= Prompt =
Where a line holds the word "computer", copy that line from the data below.

= Task data =

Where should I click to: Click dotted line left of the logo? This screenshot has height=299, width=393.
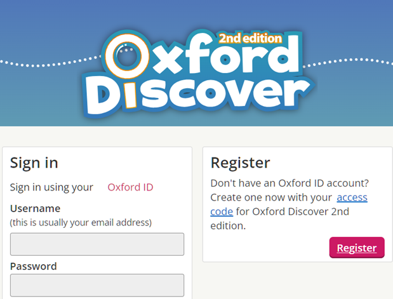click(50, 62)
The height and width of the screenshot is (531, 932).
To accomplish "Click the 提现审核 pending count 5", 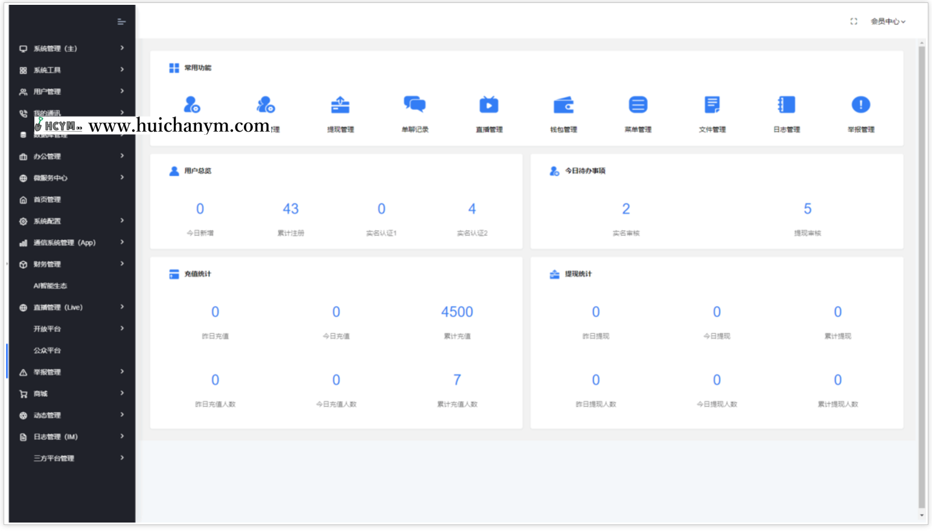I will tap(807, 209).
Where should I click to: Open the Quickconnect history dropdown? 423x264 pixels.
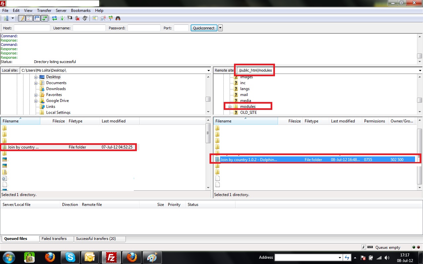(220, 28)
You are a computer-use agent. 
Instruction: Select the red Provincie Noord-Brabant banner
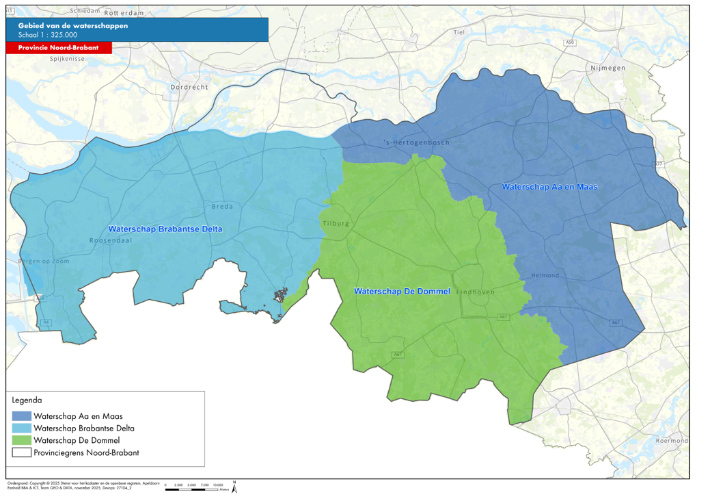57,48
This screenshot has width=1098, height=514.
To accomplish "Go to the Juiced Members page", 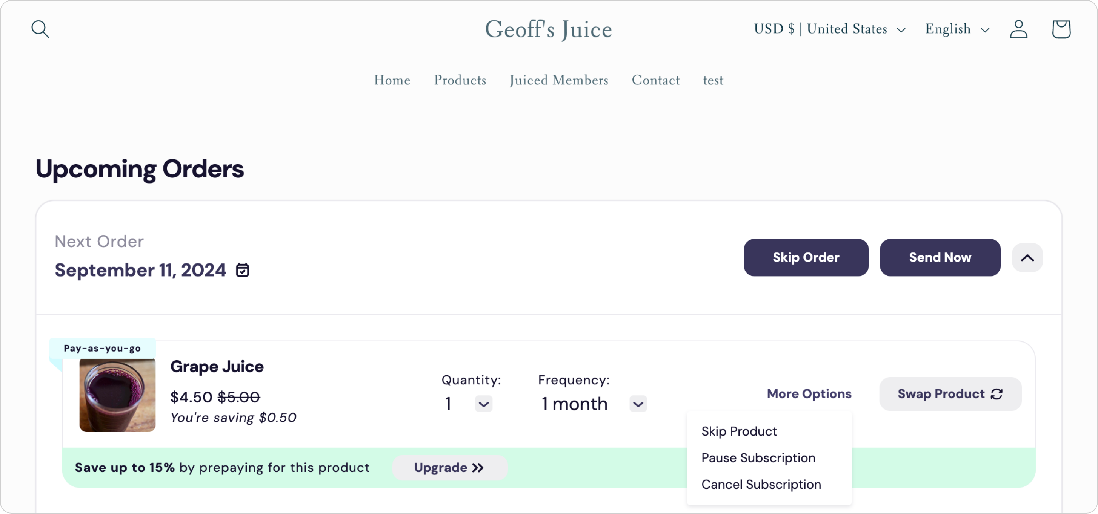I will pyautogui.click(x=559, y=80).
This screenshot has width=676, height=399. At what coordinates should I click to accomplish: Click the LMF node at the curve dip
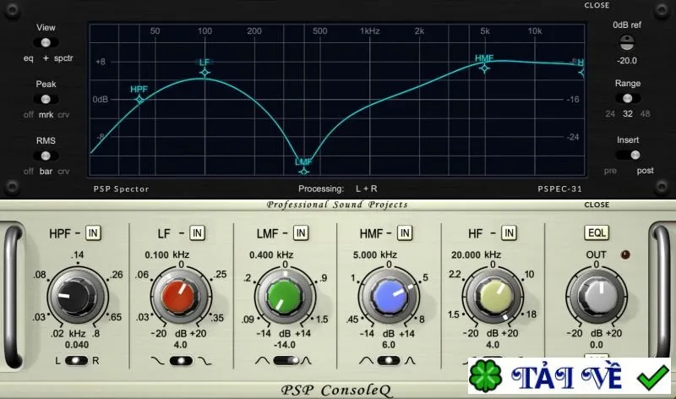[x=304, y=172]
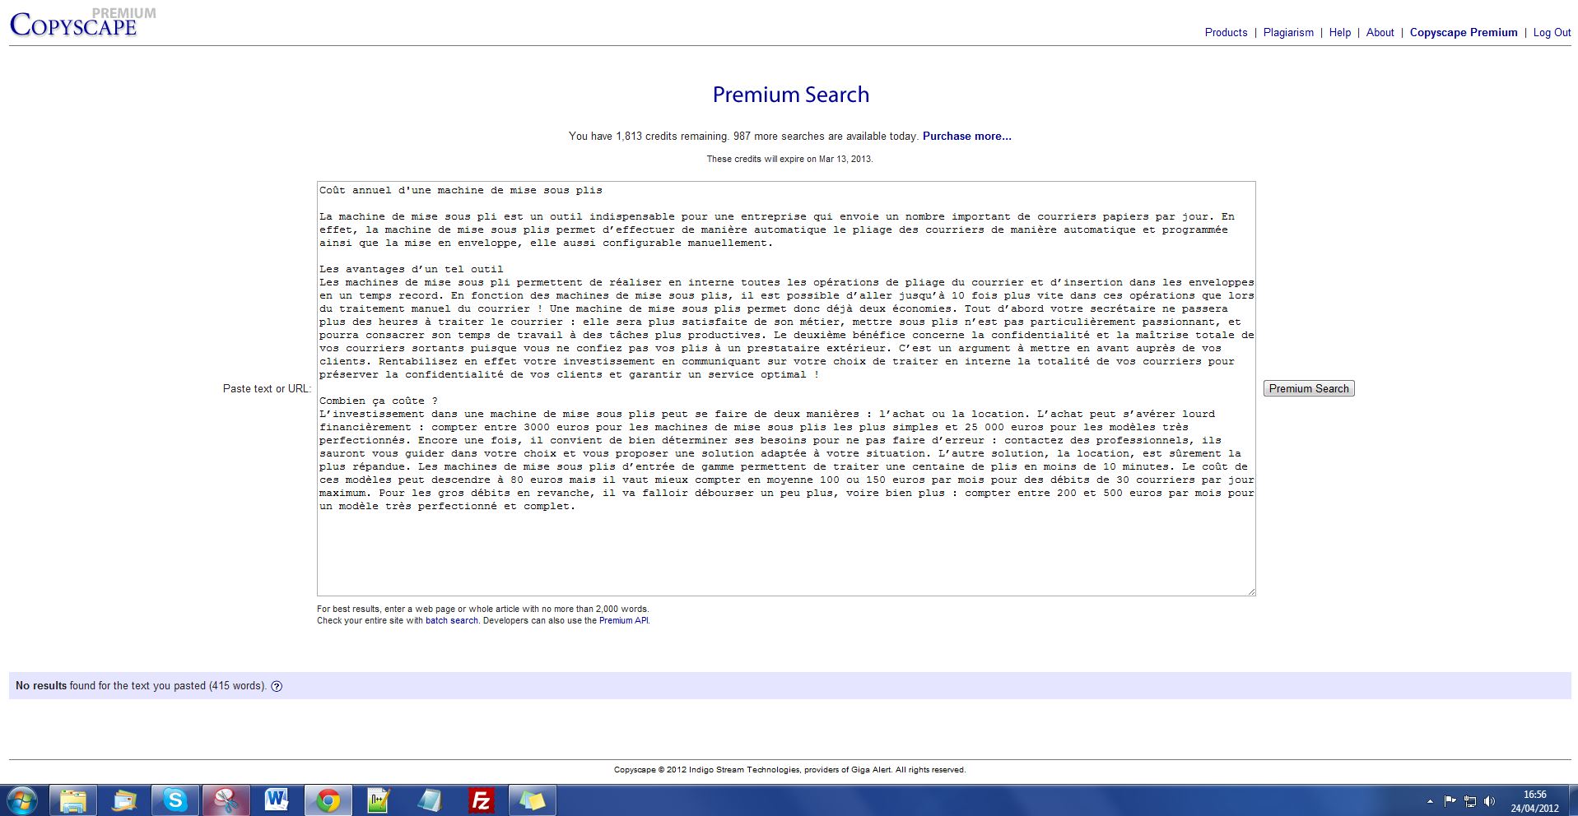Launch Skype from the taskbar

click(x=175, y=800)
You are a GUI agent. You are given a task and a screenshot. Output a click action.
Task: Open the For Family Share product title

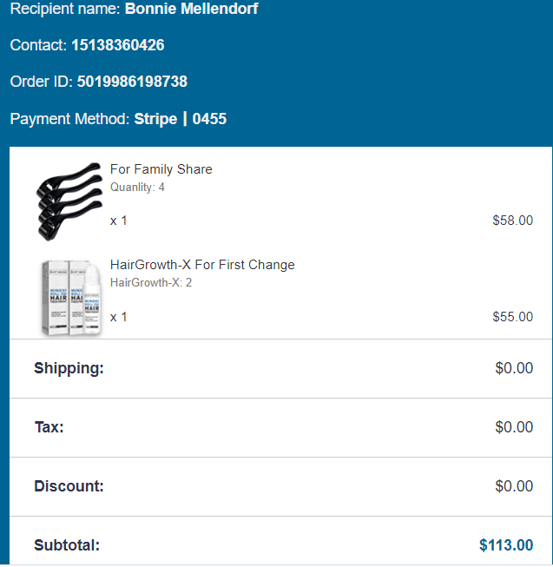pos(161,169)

--

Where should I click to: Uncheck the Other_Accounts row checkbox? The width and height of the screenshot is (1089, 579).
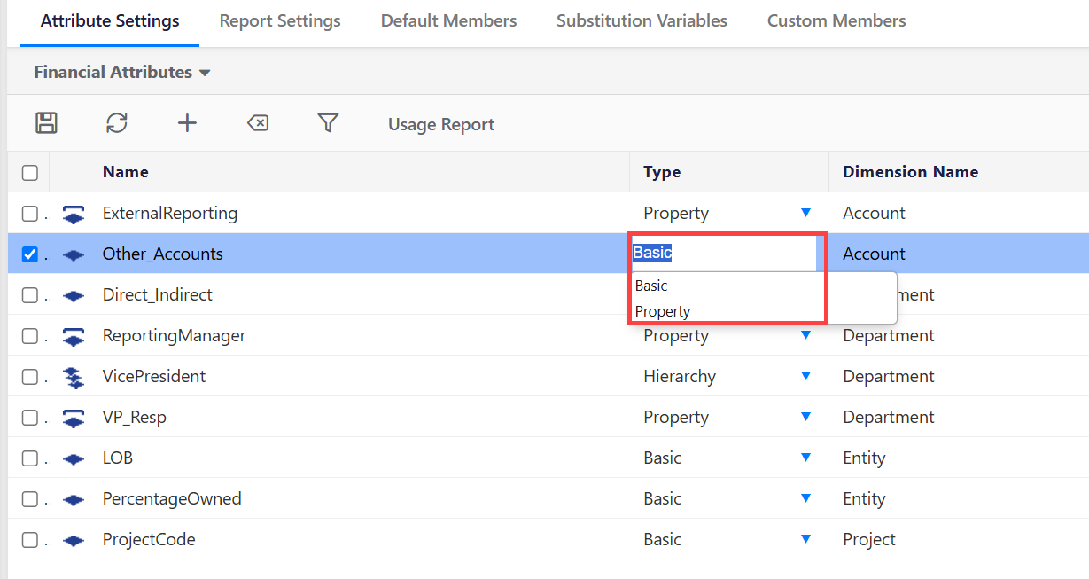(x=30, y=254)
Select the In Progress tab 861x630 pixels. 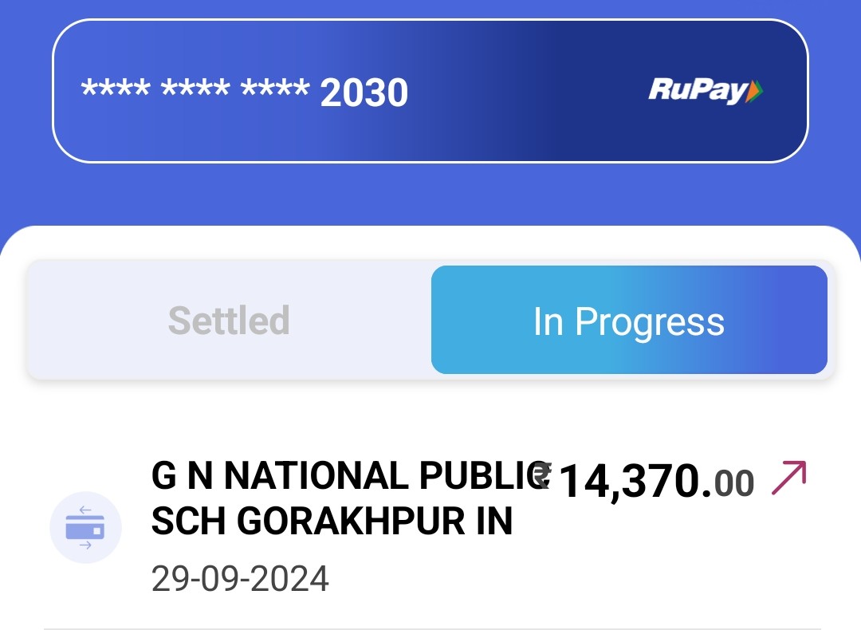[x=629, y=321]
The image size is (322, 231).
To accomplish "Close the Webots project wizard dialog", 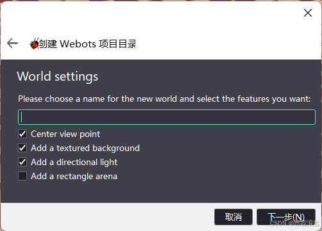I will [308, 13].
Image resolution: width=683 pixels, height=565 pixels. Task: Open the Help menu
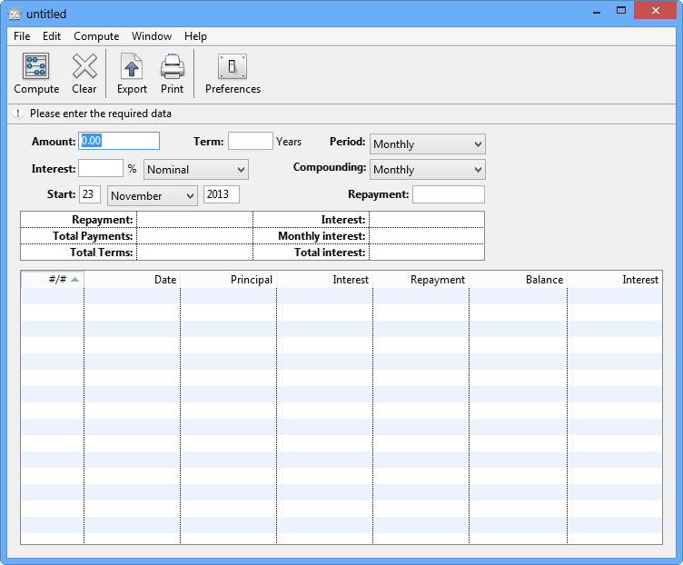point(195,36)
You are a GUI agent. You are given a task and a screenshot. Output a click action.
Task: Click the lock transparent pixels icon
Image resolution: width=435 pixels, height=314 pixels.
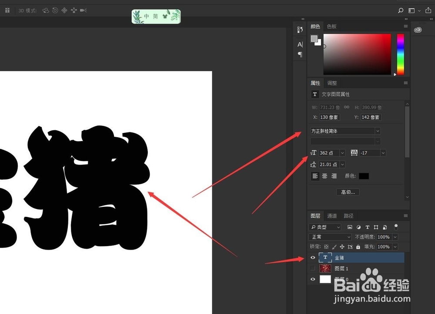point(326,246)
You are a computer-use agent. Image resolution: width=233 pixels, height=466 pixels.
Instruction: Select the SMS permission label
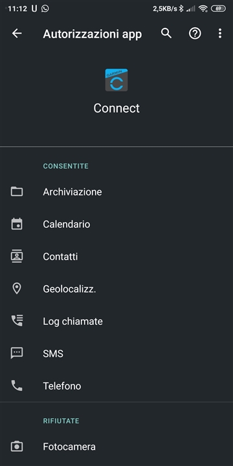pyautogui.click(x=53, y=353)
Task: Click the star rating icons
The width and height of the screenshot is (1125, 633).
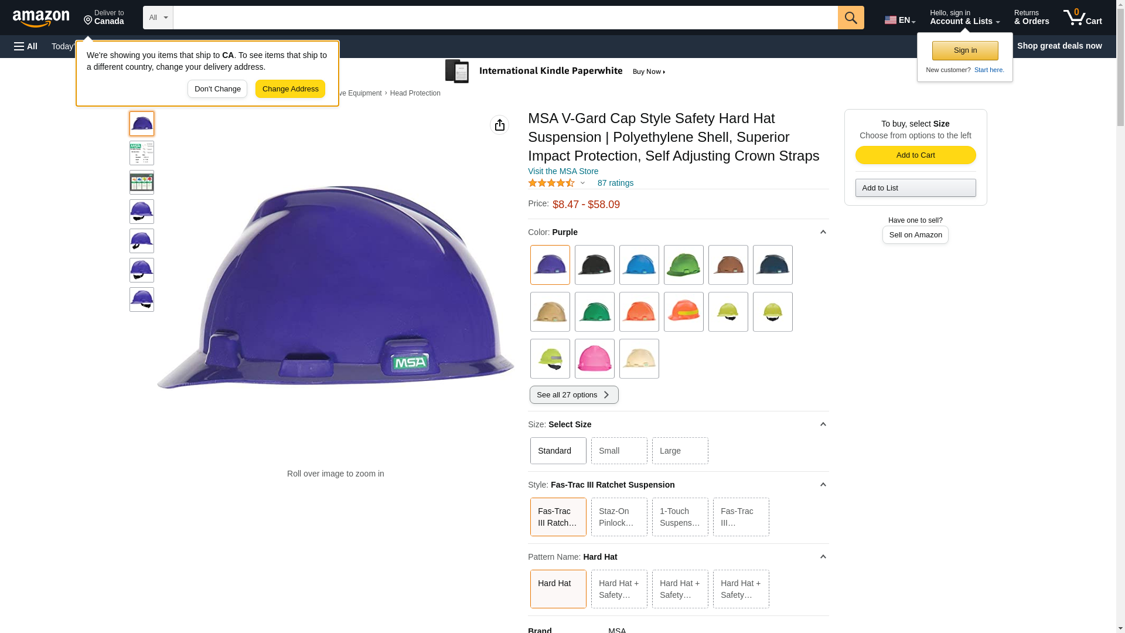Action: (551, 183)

---

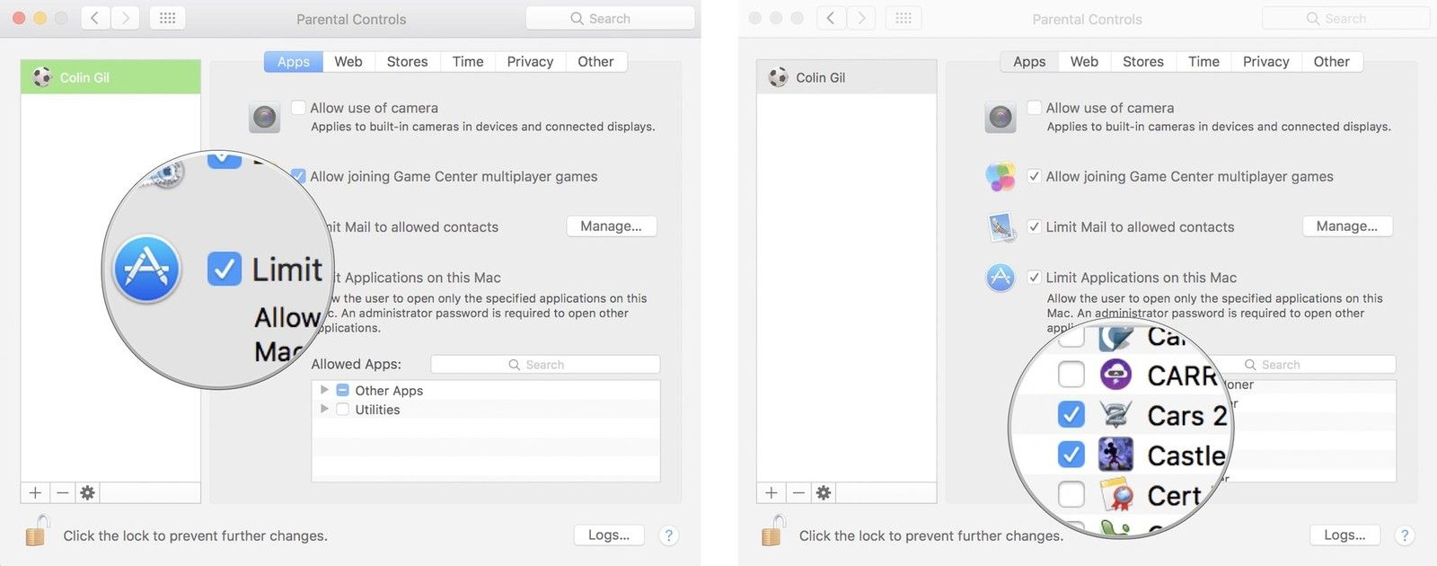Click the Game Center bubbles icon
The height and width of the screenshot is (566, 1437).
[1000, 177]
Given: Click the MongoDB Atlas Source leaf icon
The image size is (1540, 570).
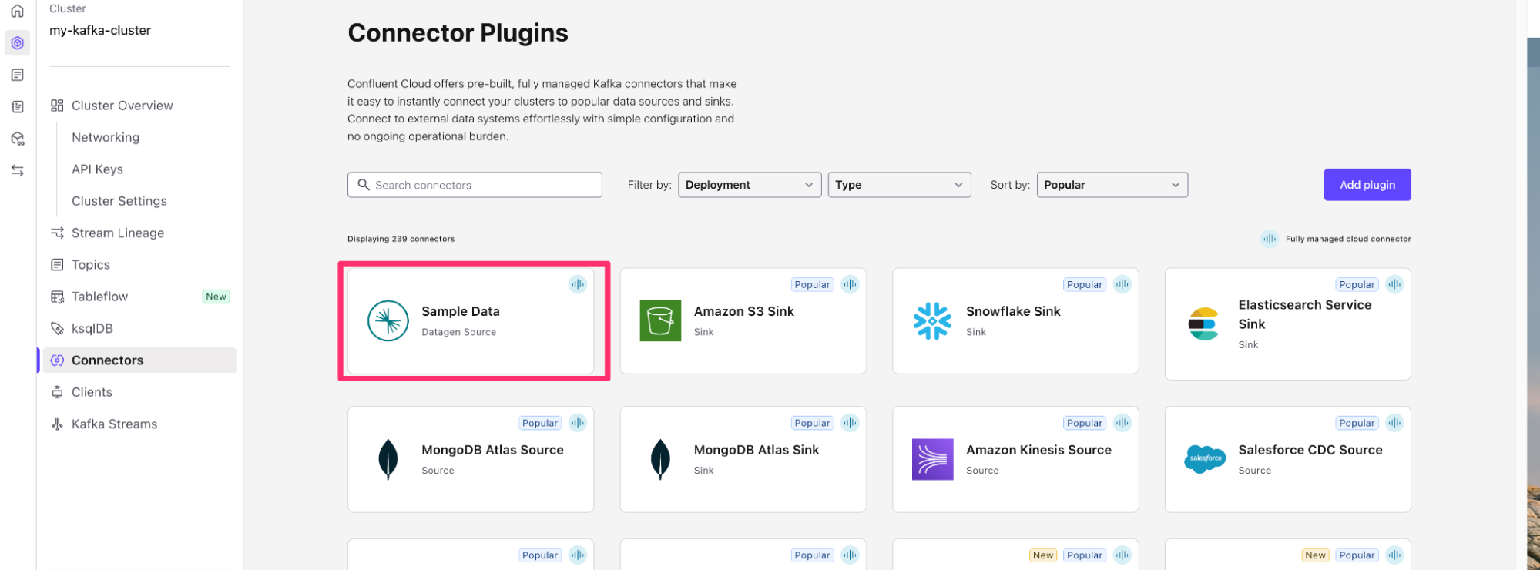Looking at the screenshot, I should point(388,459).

= Exercise solution =
You are a computer-use agent. 
You are a computer-use agent. Image resolution: width=233 pixels, height=466 pixels.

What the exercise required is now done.